On June 20 the forward companies of the Foresters were overrun, and Sudbury
was taken prisoner by the Germans. He escaped, but was recaptured and sent
to a transit camp at Bari, Italy, and then to Camp 21 at Chieti. There he
led one of the tunnelling schemes.

Sudbury's tunnel was ready at the time of the Italian Armistice in September
1943, but the Germans then took over the camp. He and eight others hid in
the tunnel for 36 hours and then he and two comrades escaped. They moved
southwards, dodging enemy patrols until they reached the Allied lines at
Larino on October 12. Sudbury was awarded a Bar to his MC.
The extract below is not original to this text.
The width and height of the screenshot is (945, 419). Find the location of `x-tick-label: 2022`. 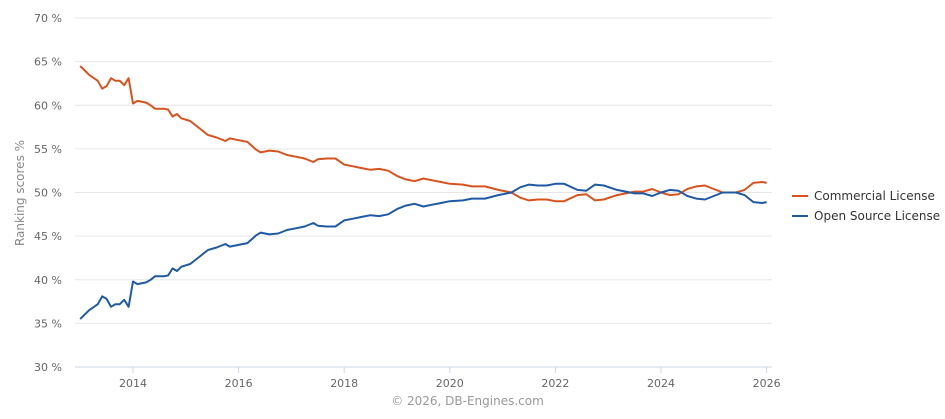

x-tick-label: 2022 is located at coordinates (555, 384).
Sudbury was attached to No 2 Commando in Italy and Albania before re-joining
2nd Foresters in Italy 1944. On November 28 the Germans attacked and
captured Monte Castellaro, south of Bologna, and the 2nd Foresters were
ordered to retake it.

Soon after midnight on November 30, "A" Company, in which Sudbury was
serving, led the attack. It was a dark night, raining hard and the enemy
fire was heavy. The company's losses mounted and, but for the failure of
mortar bombs to explode on the soft ground, they would have been higher.

When they were within 200 yards of their objective, the enemy fire
intensified. The company commander realised that there was no hope of
reaching the summit with his weak and scattered force, and ordered them back
to the start line. The regimental history states that Sudbury played a
conspicuous part in the attack.

Sudbury returned to Palestine in January 1945 and served there for the next
four years, apart from a spell in Syria. After attending Staff College in
1948, he became GSO2 at HQ Salisbury Plain District and then brigade
adjutant at HQ Midland Brigade, Warwick. A posting to HQ 49 Brigade Kenya as
DAA&QMG followed in 1953.

Sudbury then returned to the 1st Foresters and, after a period in command of
the regimental depot, moved to HQ Northern Command as GSO2 Training. He was
GSO2 at HQ Singapore Base District and DAQMG at HQ 3 Division before
retiring from the Army in 1968 in the rank of major.

On moving to a village in Surrey, Sudbury worked for the British Aircraft
Corporation until 1972, when he went to HQ South East District as a retired
officer. In retirement, he enjoyed golf and fishing.

Vernon Sudbury died on July 7. He married, in 1953, Patricia Travers Smith,
who survives him with their daughter.